Task requirements: Exactly reproduce each record listed below.

== Information given

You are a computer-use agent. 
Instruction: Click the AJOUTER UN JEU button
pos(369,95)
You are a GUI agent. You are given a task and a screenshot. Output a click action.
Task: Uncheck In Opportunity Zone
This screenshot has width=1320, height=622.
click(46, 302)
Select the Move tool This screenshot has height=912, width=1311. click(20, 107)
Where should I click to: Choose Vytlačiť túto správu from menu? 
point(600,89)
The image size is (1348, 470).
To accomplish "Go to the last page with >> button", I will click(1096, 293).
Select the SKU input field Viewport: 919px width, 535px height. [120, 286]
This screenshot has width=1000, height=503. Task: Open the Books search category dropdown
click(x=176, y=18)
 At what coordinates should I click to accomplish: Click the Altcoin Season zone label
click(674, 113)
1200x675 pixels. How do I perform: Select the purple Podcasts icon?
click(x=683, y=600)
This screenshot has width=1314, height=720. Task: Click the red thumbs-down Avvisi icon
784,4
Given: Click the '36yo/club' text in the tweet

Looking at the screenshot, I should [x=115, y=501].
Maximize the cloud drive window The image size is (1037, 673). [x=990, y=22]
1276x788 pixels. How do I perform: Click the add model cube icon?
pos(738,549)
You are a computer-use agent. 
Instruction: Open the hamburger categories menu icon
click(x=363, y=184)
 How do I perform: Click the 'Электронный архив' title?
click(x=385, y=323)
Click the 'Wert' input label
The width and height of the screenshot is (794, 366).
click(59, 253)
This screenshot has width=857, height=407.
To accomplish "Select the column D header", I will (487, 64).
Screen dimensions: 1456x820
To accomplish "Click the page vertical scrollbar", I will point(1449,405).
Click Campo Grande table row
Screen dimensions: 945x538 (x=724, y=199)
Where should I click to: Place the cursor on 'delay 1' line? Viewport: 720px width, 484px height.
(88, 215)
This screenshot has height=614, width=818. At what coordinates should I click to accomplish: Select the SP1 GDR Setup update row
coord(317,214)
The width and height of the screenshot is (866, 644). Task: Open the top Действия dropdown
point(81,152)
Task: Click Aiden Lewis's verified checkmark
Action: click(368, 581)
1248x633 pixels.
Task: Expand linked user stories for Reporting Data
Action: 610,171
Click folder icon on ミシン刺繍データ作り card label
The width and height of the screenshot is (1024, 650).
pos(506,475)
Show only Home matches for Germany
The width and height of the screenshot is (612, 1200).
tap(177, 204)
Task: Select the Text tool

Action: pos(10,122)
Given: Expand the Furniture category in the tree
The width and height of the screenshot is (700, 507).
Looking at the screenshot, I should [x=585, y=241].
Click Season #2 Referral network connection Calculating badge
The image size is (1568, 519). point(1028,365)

====

Written solution:
You are a computer-use agent. 
Instruction: Click the AJOUTER UN JEU button
pos(369,95)
You are a GUI agent. You are given a task and a screenshot. Output a click action.
Task: Uncheck In Opportunity Zone
This screenshot has width=1320, height=622.
click(46, 302)
Select the Move tool This screenshot has height=912, width=1311. click(20, 107)
Where should I click to: Choose Vytlačiť túto správu from menu? 
point(600,89)
The image size is (1348, 470).
To accomplish "Go to the last page with >> button", I will click(1096, 293).
Select the SKU input field Viewport: 919px width, 535px height. [120, 286]
This screenshot has width=1000, height=503. Task: Open the Books search category dropdown
click(x=176, y=18)
 At what coordinates should I click to accomplish: Click the Altcoin Season zone label
click(674, 113)
1200x675 pixels. How do I perform: Select the purple Podcasts icon?
click(x=683, y=600)
This screenshot has width=1314, height=720. Task: Click the red thumbs-down Avvisi icon
784,4
Given: Click the '36yo/club' text in the tweet

Looking at the screenshot, I should [x=115, y=501].
Maximize the cloud drive window The image size is (1037, 673). [x=990, y=22]
1276x788 pixels. How do I perform: Click the add model cube icon?
pos(738,549)
You are a computer-use agent. 
Instruction: Open the hamburger categories menu icon
click(x=363, y=184)
 How do I perform: Click the 'Электронный архив' title?
click(x=385, y=323)
Click the 'Wert' input label
The width and height of the screenshot is (794, 366).
click(59, 253)
This screenshot has width=857, height=407.
To accomplish "Select the column D header", I will (487, 64).
Screen dimensions: 1456x820
To accomplish "Click the page vertical scrollbar", I will point(1449,405).
Click Campo Grande table row
Screen dimensions: 945x538 (x=724, y=199)
Where should I click to: Place the cursor on 'delay 1' line? Viewport: 720px width, 484px height.
(88, 215)
This screenshot has height=614, width=818. At what coordinates should I click to accomplish: Select the SP1 GDR Setup update row
coord(317,214)
The width and height of the screenshot is (866, 644). Task: Open the top Действия dropdown
point(81,152)
Task: Click Aiden Lewis's verified checkmark
Action: click(368, 581)
1248x633 pixels.
Task: Expand linked user stories for Reporting Data
Action: 610,171
Click folder icon on ミシン刺繍データ作り card label
The width and height of the screenshot is (1024, 650).
pos(506,475)
Show only Home matches for Germany
The width and height of the screenshot is (612, 1200).
tap(177, 204)
Task: Select the Text tool

Action: pos(10,122)
Given: Expand the Furniture category in the tree
The width and height of the screenshot is (700, 507).
Looking at the screenshot, I should [x=585, y=241].
Click Season #2 Referral network connection Calculating badge
The image size is (1568, 519). point(1028,365)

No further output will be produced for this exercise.